I had forgotten about this, but the whole time I lived there almost every Korean person would ask, “How old are you?” when they first met me. I met so, so many people over there and as soon as they met me they would ask my age. Many times it was the first thing they would say to me! I couldn’t believe it, because in my culture it’s extremely forward to do that. Especially to a woman or a stranger. I came to realise that it’s because their society is strict about many, many rules. One steadfast rule in Korean society is that if someone is older than you, you must address them a certain way. If the person is younger than you are, you address them in a different way than if they’re older. Your bow will be different when you greet them if the person is older, than if they are younger than you. They didn’t have to say things a certain way to me or bow a certain way when they’d greet me but perhaps they always asked this when they met anyone, then. They were just so accustomed to asking.

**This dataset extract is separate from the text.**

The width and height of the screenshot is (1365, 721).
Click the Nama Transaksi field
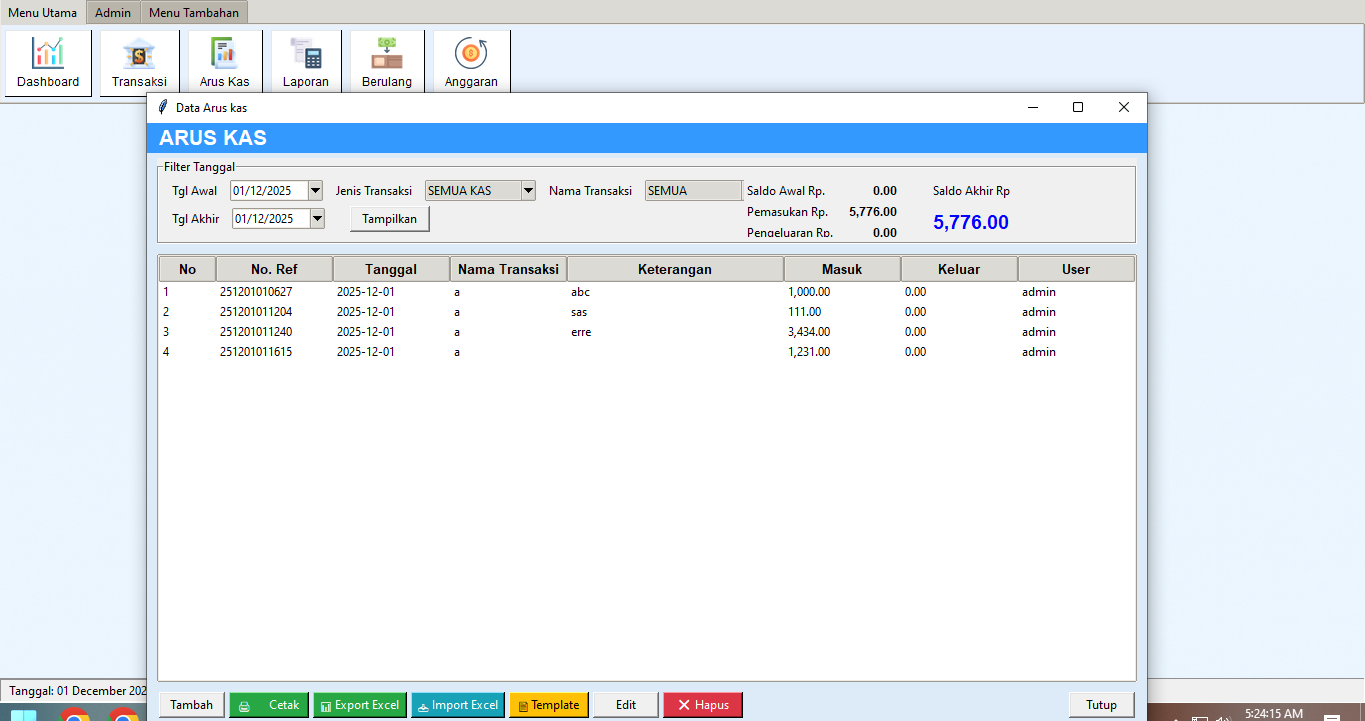[x=693, y=191]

Even their birthdays are complicated. It’s unreal. They told me in the west, like in Canada, a person’s age begins as soon as he’s born. In Korea, traditionally a baby’s age can begin at conception, so that adds 9 months to a person’s age over there. Additionally, and this was fascinating, a person can be just born and will already be considered 2 years old because of other factors, like the month of birth. So I said I was 28 years old, which I was. If one of them told me he was 30 years old, he very well could be 28 or 29 in his ‘Canadian age’. I had never imagined there was a ‘Korean age’ that was calculated differently from someone’s ‘Canadian age’. Nothing was the same as in Canada there.

Shops in Insa-dong

Insadong is a popular tourist area not far southeast of the North Gate and Kyeongbokkung Palace. There are antique shops everywhere. I looked in one shop but I never had much money and knew I wasn’t allowed to take most antiques out of the country, so I never bought anything there. In the picture above, there are 2 replicas for sale of some ancient statues that have been found on an island in the south, Cheju Do. The ancient Korean people created statues like this and they were found all over that island.